Brooks (23 points, nine rebounds) assisted Pritchard's 3 there, by the way. On the game's last possession, Pritchard (15 points, nine assists) returned the favor.

How about this swing: Oregon, not that good of a team from 3, went 7 for 14 from deep in the first half. It then was 4 for 16 in the second half but made its final two attempts from beyond the arc.

Oregon was able to recover from a 15-0 UCLA run that spanned nearly eight minutes. I'm feeling pretty confident in predicting no team the rest of this season will go more than seven minutes without a bucket in a game and win said game if it's against UCLA.

3. UCLA losing is fine; it's still a top-five team in the country

Winning on the road is hard, especially when it's against a ranked team in your own league with top-10 talent in its starting five. UCLA was favored, sure, but Oregon hadn't done enough to warrant being a home favorite in this spot.

The Bruins lost because they had some weird bounces not go their way. Oregon couldn't slow UCLA on the whole. The Bruins shot 44 percent from 3-point range and 53 percent from the field. Really, the teams were pretty even, it's just that Oregon made almost every play it had to in the final 180 seconds. UCLA was eked out. I wouldn't sweat it if I were a Bruins fan.

In losing, the Bruins fall short of matching the 2006-07 team's 14-0 start. The Bruins' first loss that year? At Oregon, which was also ranked at the time.

4. No technical foul on the the court "shower" is an OK no-call

Bruins fans who are bent after this loss are still looking for a technical foul against Oregon. See, about 75 fans ran onto the court after they thought Brooks' winner came as time expired. It didn't -- the clock read 0.8. One camera shot had Dana Altman kind of urgently nudging some 25-year-old-looking broseph off the floor. He was worried a tech was coming. Had UCLA inbounded the ball immediately and attempted to get a shot off in live play, then the officials could have hit Oregon with a technical foul.

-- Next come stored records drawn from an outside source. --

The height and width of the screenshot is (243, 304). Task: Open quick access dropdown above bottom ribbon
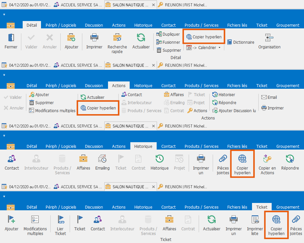[x=4, y=197]
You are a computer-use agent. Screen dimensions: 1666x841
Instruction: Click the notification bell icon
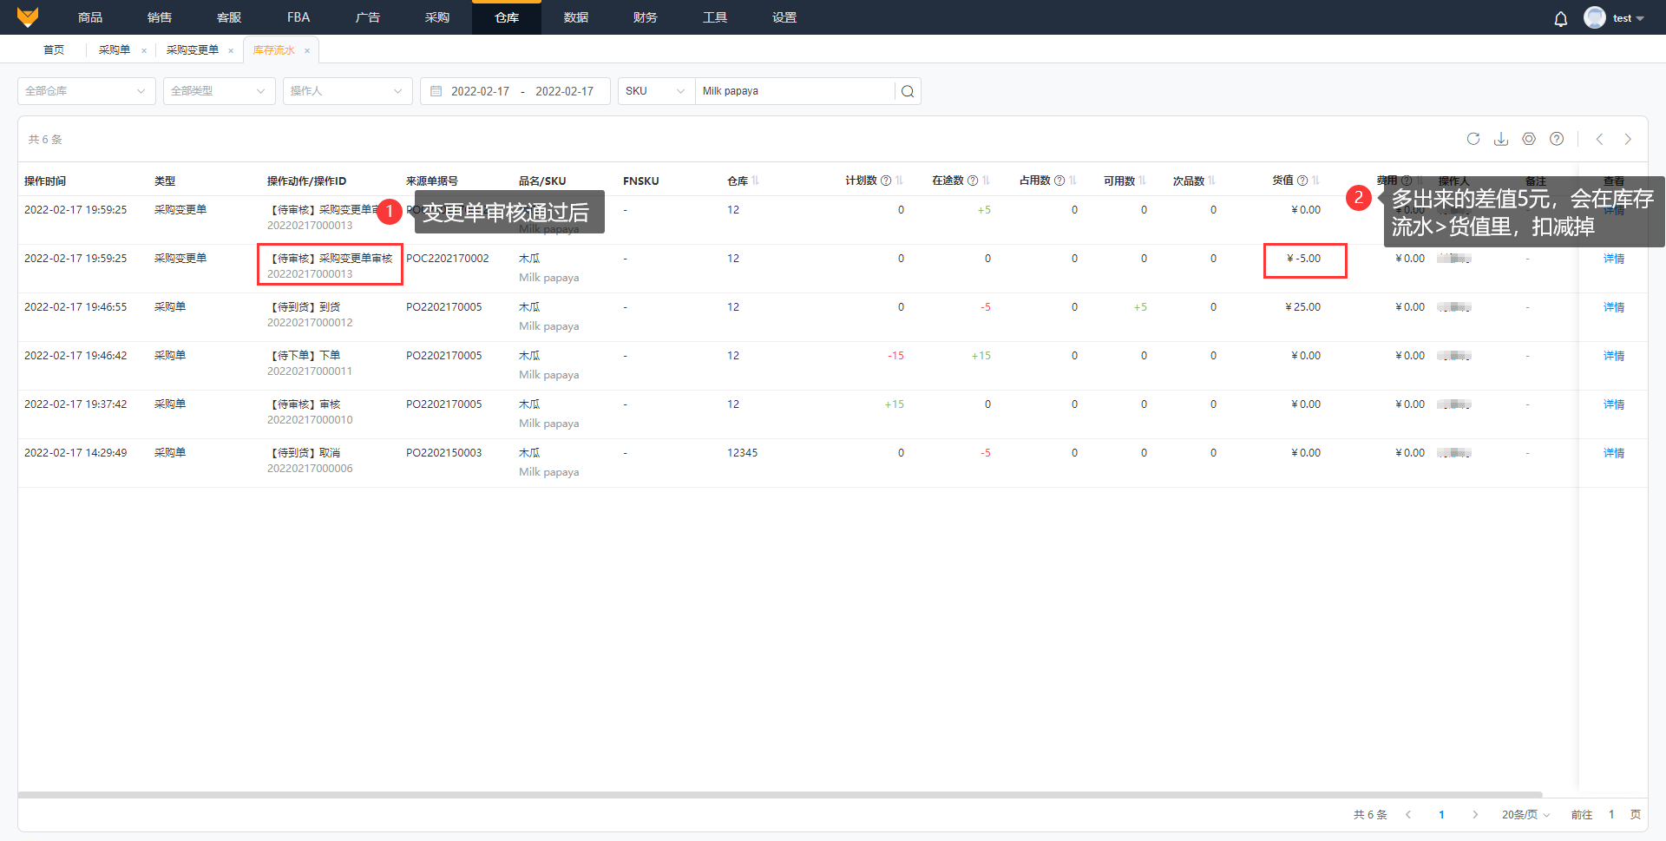click(x=1560, y=18)

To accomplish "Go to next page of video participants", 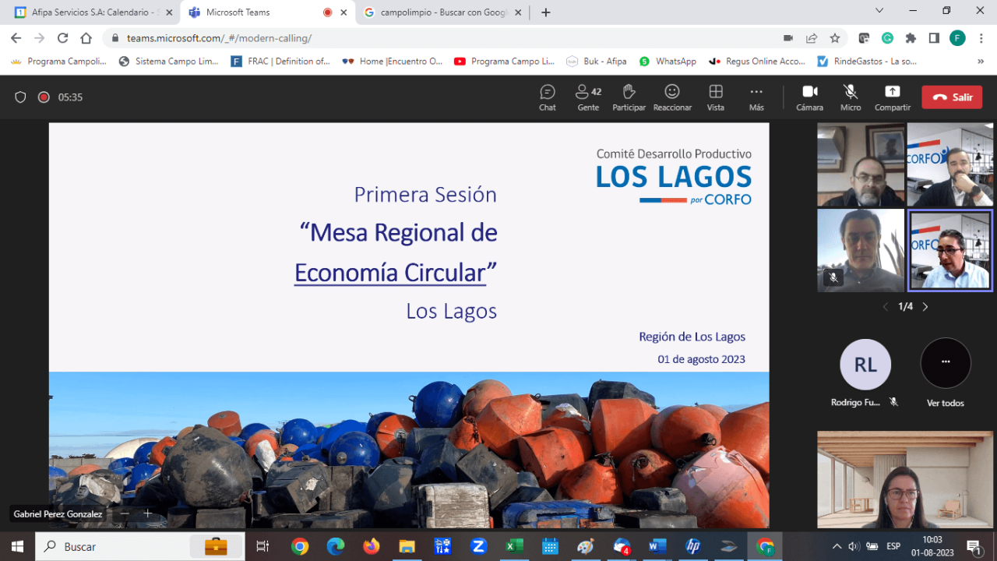I will (x=925, y=307).
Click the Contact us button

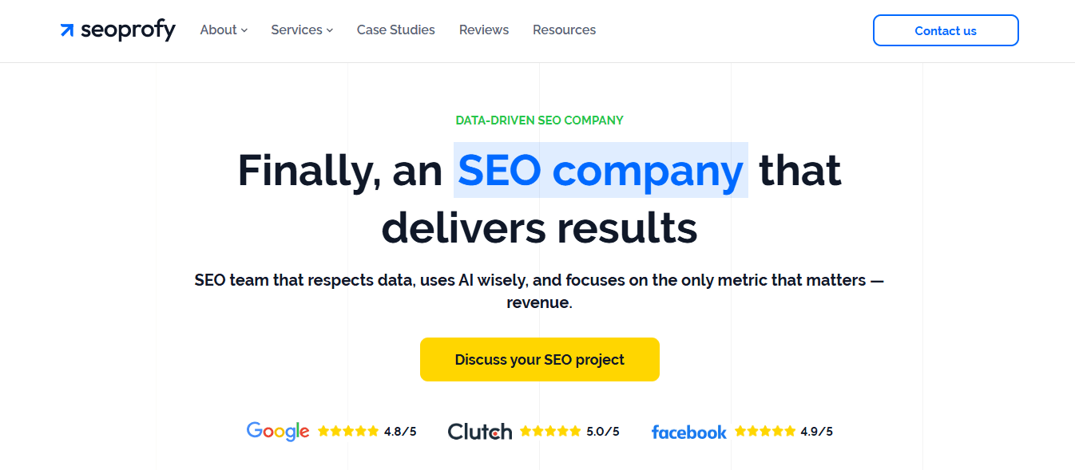click(946, 30)
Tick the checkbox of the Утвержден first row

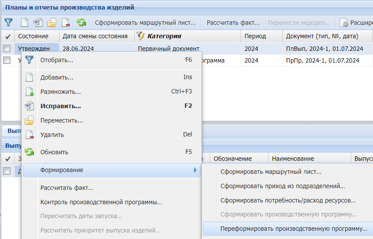(7, 49)
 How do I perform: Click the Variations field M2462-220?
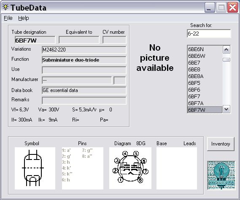tap(84, 50)
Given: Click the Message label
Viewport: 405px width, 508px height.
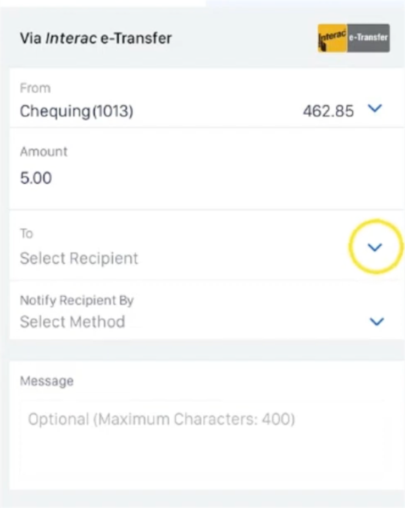Looking at the screenshot, I should point(47,381).
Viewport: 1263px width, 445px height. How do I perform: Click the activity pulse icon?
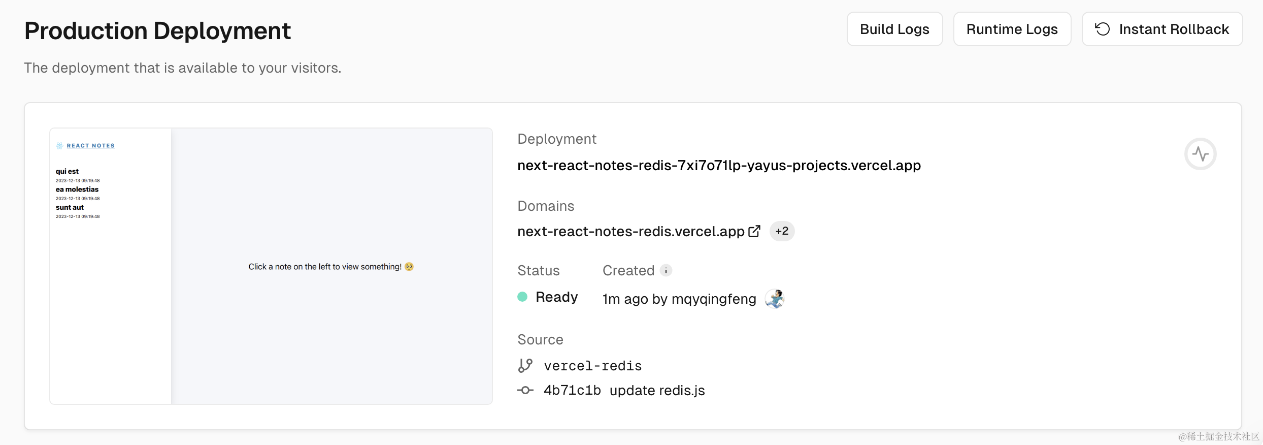pos(1200,154)
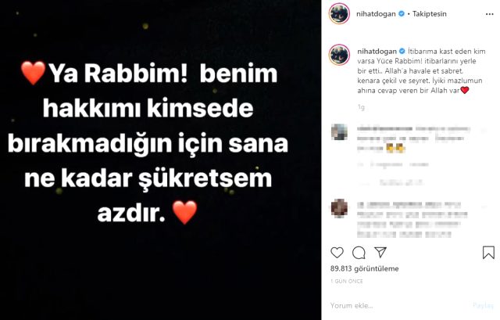Click verified badge next to header username

point(402,14)
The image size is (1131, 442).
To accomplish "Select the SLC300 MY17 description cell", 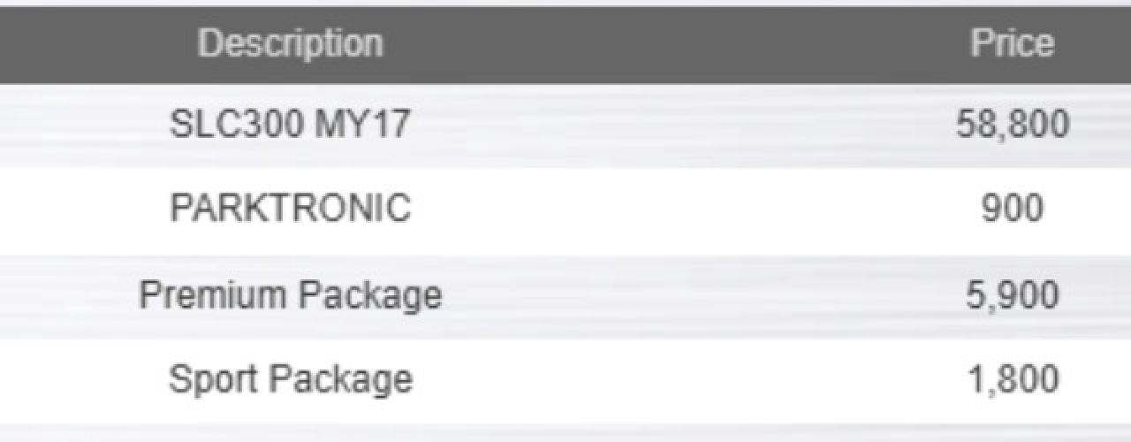I will click(290, 125).
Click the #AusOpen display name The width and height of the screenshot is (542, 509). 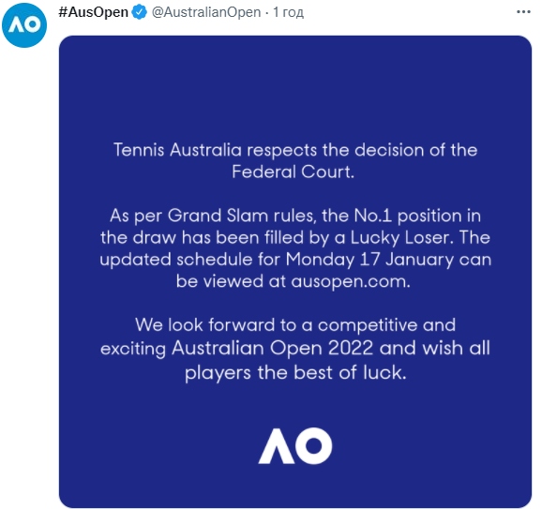(94, 12)
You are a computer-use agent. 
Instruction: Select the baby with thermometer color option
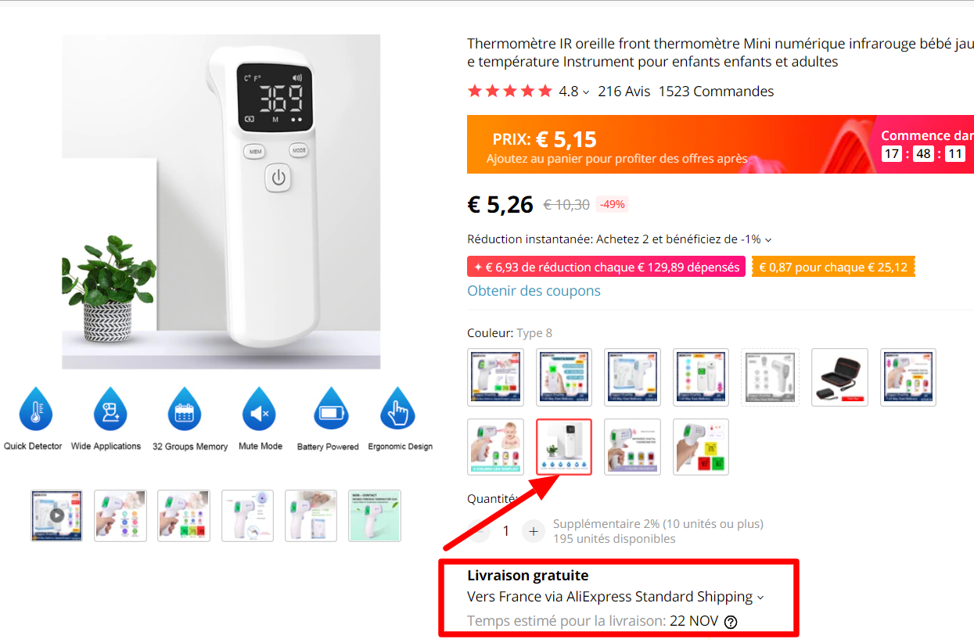[x=495, y=447]
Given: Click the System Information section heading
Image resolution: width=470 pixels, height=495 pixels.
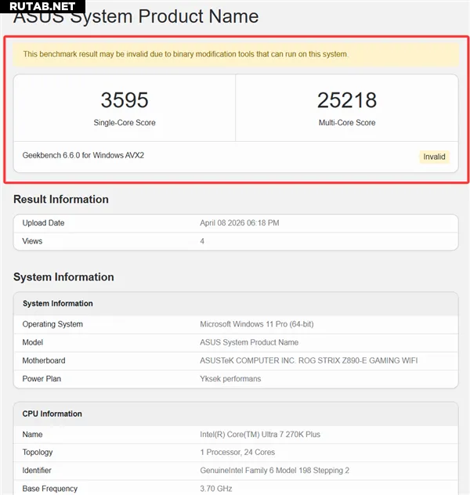Looking at the screenshot, I should click(63, 277).
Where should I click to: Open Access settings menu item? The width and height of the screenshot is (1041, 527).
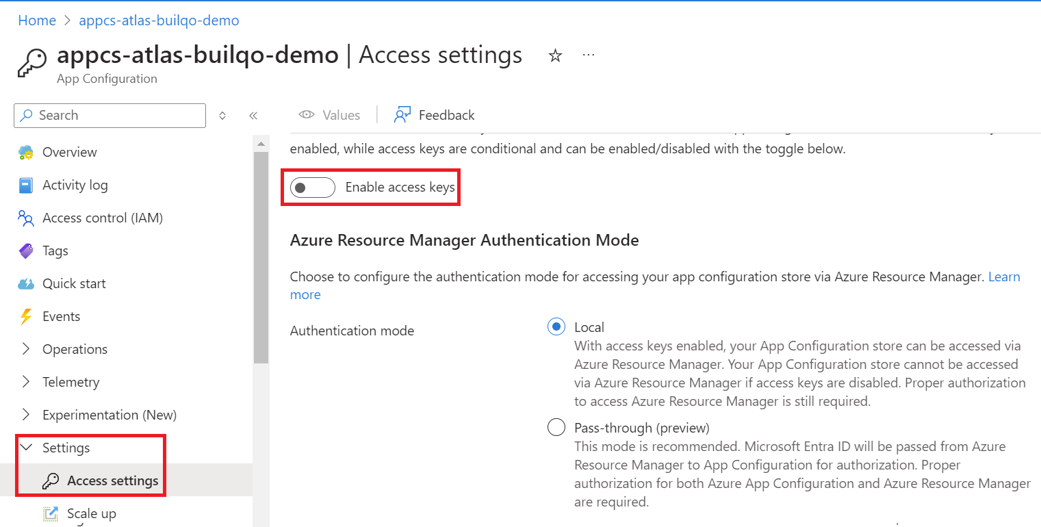click(x=112, y=480)

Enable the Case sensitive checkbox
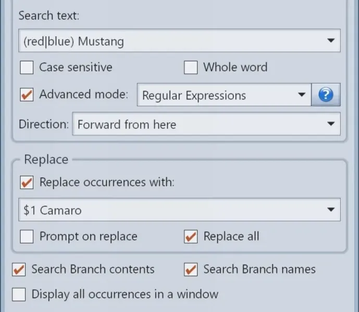[27, 68]

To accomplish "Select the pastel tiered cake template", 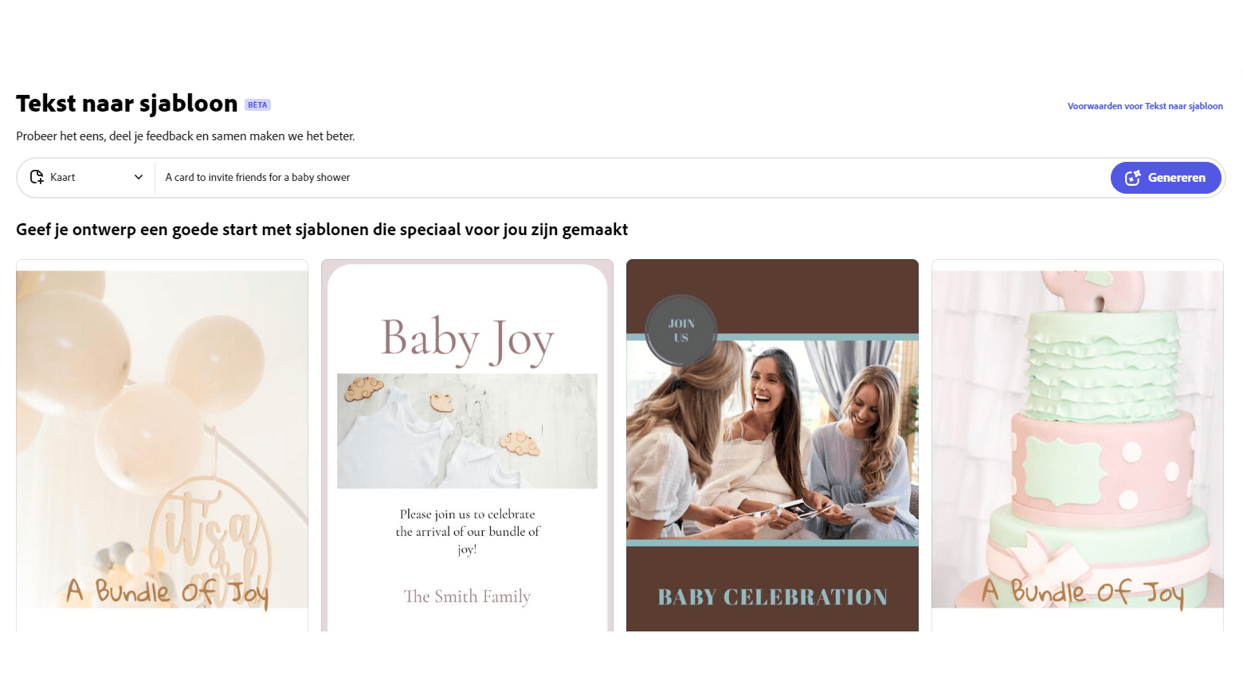I will [x=1077, y=445].
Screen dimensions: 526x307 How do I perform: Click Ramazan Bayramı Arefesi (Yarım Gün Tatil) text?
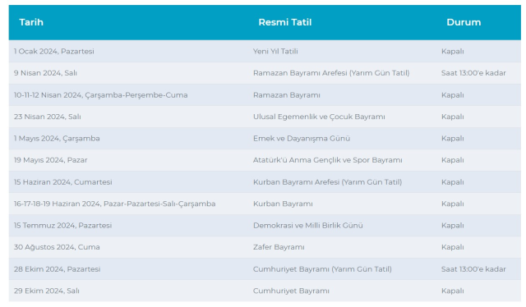pos(331,73)
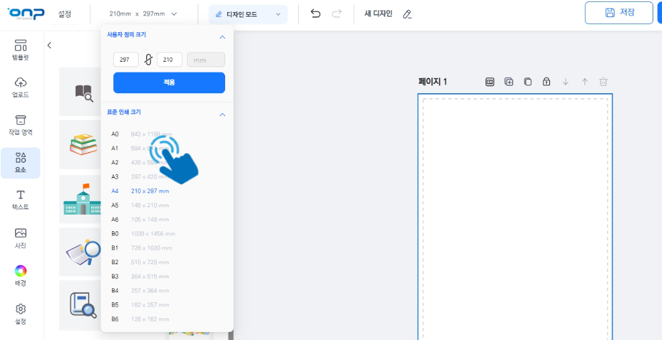Collapse the 사용자 정의 크기 section
This screenshot has width=662, height=340.
point(222,37)
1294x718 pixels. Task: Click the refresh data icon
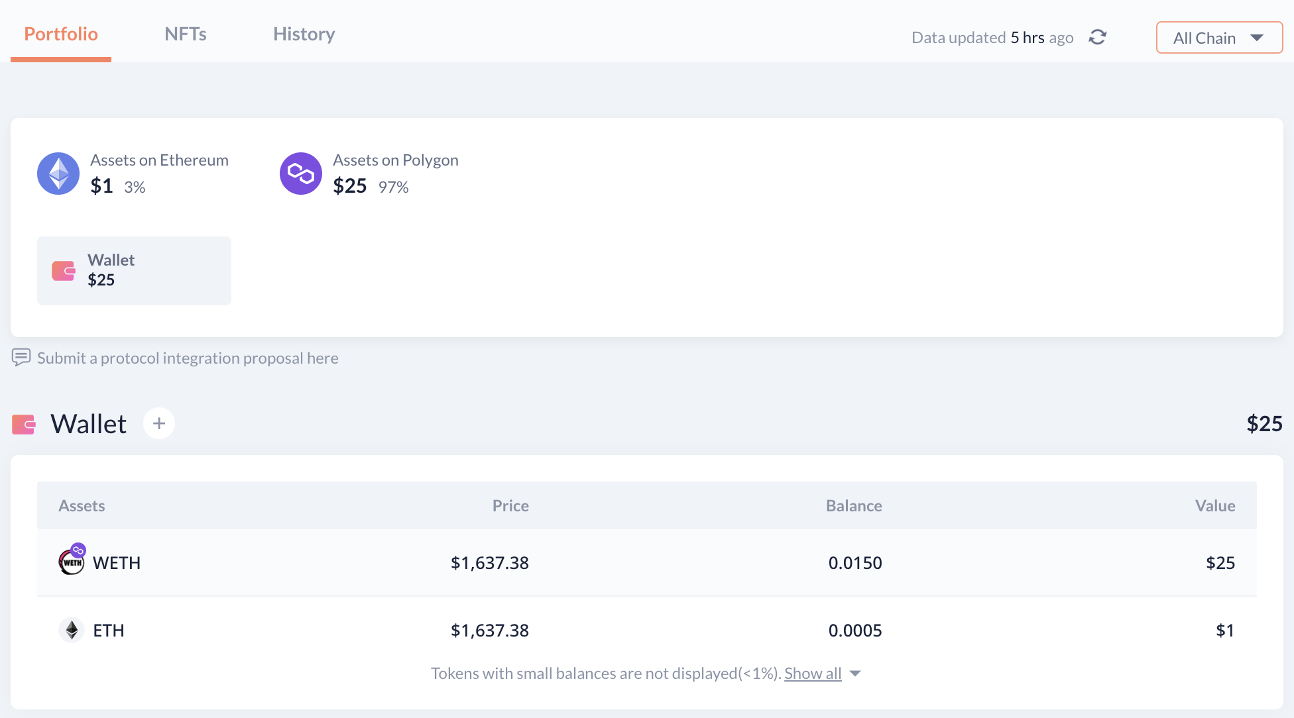(x=1098, y=37)
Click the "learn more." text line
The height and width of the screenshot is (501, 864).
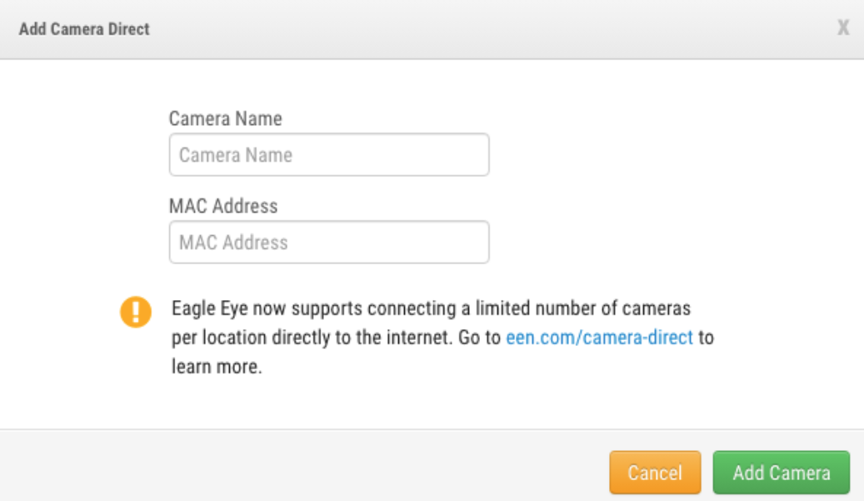click(x=217, y=368)
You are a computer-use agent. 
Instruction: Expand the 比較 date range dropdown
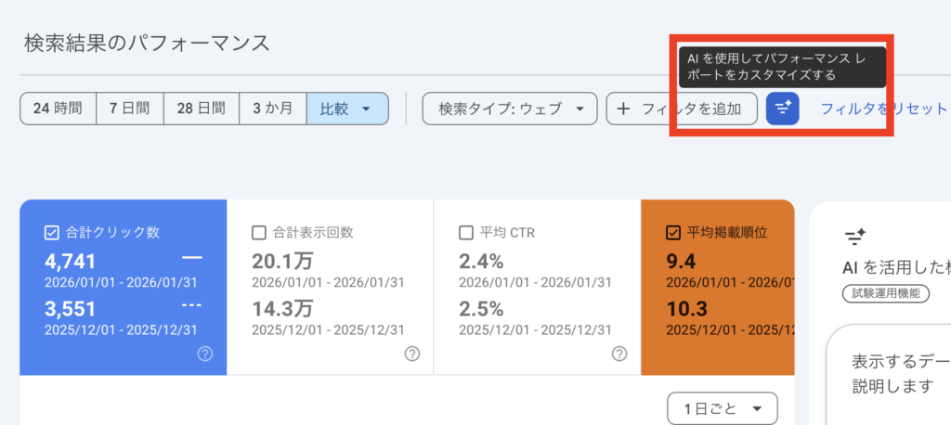coord(347,109)
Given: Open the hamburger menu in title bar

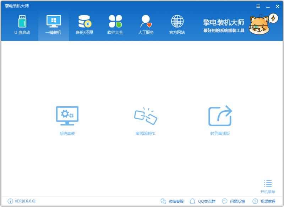Looking at the screenshot, I should [x=258, y=6].
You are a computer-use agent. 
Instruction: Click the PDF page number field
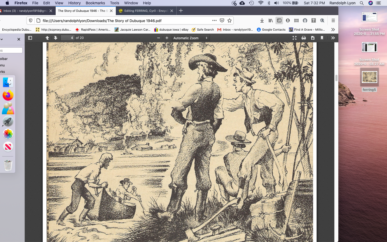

Since play was dead, and the stripes were reviewing the time situation, the fans were able to be guided off the floor fast enough to avoid any call against their team. I can see it both ways, but pragmatically, this was such a weak storm -- and again, the officials were under monitor review -- that I don't have a problem with the technical being called. Had it been called, and UCLA won, it would be a story that carried well over into Thursday afternoon.

5. Thomas Welsh is a killer from 14 feet

UCLA has a weapon on offense with every player they put on the floor. Welsh, who is 7 feet tall and has the touch of a velvet glove, had a career-high 20 points, plus 10 boards. Most of them came on the wing. He is simply automatic from middle range. This kind of offensive reliability is overlooked in a dramatic loss, but Welsh is going to help UCLA to a few really good victories later this season because it is impossible to block that shot. On the year, Welsh is shooting better than 60 percent from 2-point range.